Here's the problem: whatever you create, will not really be a natural language, it will just be another programming language.

This is not what I was suggesting at all. I am thinking along the lines of Knuth's literate programming. What I'm proposing is a programming language combined with natural language, but instead of annotating a programming language with natural language annotations, I'm proposing doing it the other way around. There would still be two separate languages involved. You are talking about a single notation system with the qualities of both natural language and a programming language. Yes, that is a crank idea, which your mind seems to be stuck on.


My rubber duck is the mailing list. So there is some difficult problem that I can't fix. I start writing an e-mail (or a stackoverflow post) and then as I work through the description of what I have done I see the problem)

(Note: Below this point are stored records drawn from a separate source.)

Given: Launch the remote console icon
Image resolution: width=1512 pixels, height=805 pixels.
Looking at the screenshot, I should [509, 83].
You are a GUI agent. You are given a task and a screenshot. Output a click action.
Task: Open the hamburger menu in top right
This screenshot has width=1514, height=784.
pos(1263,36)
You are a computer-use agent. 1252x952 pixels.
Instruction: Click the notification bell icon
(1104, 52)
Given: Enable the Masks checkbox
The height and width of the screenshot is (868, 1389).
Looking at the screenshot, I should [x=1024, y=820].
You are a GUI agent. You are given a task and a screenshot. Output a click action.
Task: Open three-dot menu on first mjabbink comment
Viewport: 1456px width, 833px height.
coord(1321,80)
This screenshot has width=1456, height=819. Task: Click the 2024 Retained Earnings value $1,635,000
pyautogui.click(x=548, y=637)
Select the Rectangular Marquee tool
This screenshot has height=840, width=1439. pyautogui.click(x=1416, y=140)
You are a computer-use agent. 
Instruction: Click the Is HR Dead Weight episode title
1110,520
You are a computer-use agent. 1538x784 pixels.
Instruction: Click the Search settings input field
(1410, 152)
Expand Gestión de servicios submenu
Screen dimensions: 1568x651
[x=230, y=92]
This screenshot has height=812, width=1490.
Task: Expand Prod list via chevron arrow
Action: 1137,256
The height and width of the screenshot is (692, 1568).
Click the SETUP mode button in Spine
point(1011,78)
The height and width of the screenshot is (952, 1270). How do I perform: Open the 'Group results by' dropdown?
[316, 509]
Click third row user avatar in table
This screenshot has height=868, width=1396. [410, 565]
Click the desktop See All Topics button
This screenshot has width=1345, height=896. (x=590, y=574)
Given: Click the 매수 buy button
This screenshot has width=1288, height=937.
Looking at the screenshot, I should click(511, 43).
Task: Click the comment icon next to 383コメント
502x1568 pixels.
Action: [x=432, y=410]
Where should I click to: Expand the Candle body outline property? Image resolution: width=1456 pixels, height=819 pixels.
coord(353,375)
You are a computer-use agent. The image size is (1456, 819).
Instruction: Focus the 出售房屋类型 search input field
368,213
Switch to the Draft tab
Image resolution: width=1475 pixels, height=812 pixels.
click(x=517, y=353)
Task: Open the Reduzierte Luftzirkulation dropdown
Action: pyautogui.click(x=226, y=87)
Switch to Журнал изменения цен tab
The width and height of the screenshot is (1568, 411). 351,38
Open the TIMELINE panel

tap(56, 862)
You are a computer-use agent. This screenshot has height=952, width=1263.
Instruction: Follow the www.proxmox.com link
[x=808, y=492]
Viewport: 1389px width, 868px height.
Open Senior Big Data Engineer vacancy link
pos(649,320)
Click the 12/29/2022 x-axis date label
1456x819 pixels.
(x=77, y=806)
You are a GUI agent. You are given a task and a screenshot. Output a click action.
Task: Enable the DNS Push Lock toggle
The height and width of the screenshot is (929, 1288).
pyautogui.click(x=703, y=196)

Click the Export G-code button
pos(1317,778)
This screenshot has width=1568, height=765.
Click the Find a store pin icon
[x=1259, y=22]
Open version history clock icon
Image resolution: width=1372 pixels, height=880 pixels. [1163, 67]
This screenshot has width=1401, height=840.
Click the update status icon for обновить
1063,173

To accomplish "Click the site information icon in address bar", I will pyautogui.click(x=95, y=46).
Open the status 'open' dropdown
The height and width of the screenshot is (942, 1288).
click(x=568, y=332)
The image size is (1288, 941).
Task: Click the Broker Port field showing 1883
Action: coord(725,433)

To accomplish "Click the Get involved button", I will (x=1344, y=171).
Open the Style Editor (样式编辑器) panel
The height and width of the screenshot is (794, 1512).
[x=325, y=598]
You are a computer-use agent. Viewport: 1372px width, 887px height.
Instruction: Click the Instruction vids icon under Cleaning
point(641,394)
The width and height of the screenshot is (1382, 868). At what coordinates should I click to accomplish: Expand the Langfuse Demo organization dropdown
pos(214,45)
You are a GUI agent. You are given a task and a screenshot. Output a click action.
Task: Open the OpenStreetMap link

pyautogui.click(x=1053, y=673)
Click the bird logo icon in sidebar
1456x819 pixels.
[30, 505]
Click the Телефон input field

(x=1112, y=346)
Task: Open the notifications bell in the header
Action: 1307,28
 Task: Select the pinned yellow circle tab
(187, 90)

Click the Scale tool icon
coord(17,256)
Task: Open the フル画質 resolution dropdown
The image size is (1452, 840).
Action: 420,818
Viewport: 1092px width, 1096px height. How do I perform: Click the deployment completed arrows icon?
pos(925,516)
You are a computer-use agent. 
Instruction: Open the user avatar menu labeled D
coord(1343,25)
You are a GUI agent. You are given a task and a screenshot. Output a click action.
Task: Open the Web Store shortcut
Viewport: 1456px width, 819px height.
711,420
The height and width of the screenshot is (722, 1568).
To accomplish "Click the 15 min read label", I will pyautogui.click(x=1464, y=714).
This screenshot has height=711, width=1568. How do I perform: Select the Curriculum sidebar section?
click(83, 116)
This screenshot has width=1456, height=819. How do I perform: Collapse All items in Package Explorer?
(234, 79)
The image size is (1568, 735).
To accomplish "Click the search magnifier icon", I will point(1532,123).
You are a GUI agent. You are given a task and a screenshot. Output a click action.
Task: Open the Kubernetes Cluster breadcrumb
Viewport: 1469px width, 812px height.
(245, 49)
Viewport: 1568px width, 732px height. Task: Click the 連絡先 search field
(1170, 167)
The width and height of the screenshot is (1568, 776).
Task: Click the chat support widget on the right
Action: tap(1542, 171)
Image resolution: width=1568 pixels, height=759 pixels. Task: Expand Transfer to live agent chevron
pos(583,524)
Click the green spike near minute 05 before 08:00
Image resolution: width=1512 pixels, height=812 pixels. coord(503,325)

I have 2 ducks on my desk for this very reason. That and because others around the office have them and when one talks the rest start talking too (just like dogs in a neighborhood)

They're quite effective actually :)


So old, but I do tell all my student assistants to do this. Unfortunately, they usually opt for the in a pinch ask a co-worker option. Hmm, I think I am going to buy rubber ducks...


This is all your fault, you see. You need to start "hiring" student assistants who look less intelligent than rubber ducks or random office equipment. Then your student assistants would be less apt to take up each other's time.


I have a stone statue of a sacred indian dancing girl on my desk. I use her as a rubber duck. Yes, I know, this wouldn't work at all for most common uses of a rubber duck :)


Works well, but not every time. Sometimes, a line of code will behave in a way you don't expect; thus you will wrongly explain it to the duck. I think we literally 'see' code that isn't there due to the well known phenomenon of not registering something that is out of the ordinary and instead categorizing it as something expected while actually experiencing it as something that it is not.